Go through the data below and report how many lines contain "Given"; the reply holds only that number.

STORED DATA:
[Start of section]

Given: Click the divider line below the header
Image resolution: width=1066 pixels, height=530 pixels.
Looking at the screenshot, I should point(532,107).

[End of section]
[Start of section]

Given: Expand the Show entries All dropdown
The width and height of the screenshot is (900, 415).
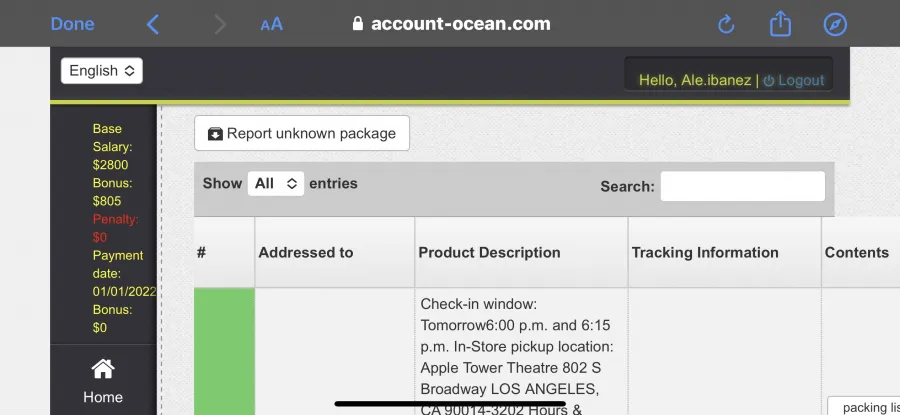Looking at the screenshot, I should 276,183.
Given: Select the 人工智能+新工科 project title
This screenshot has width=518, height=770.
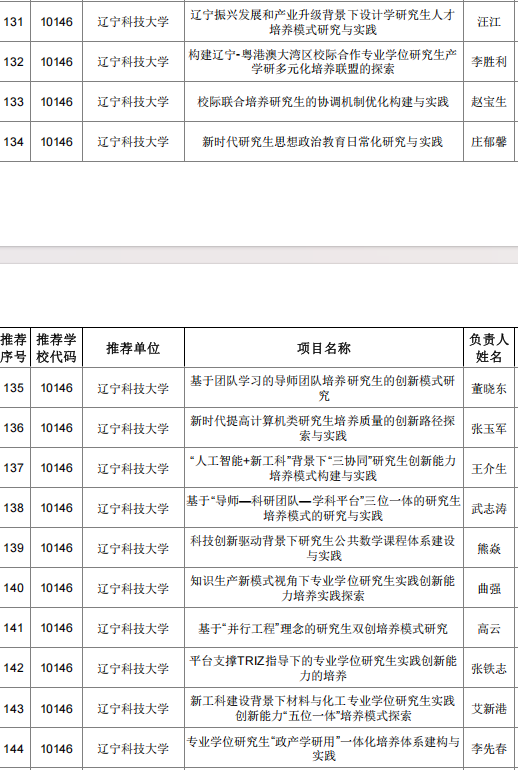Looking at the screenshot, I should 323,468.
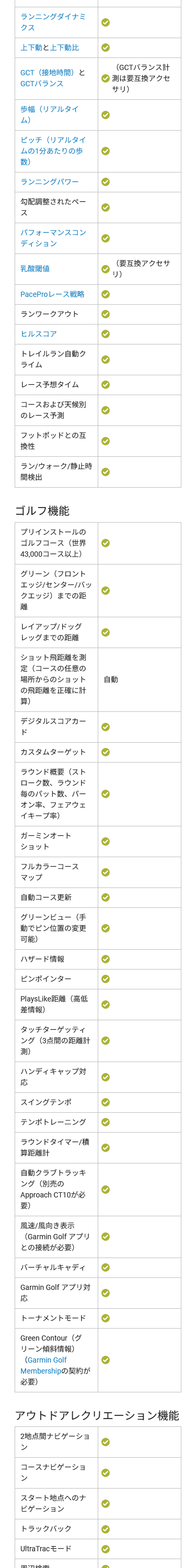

[End of section]
[Start of section]

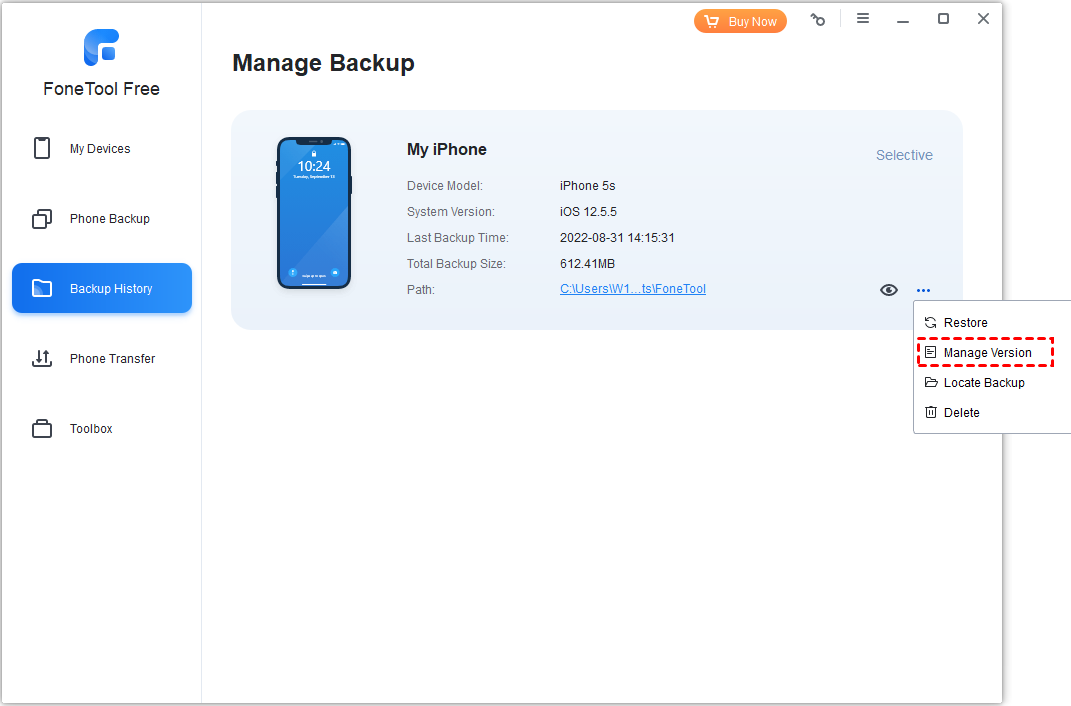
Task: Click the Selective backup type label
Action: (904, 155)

[End of section]

SOLUTION TO THIS PROBLEM: 3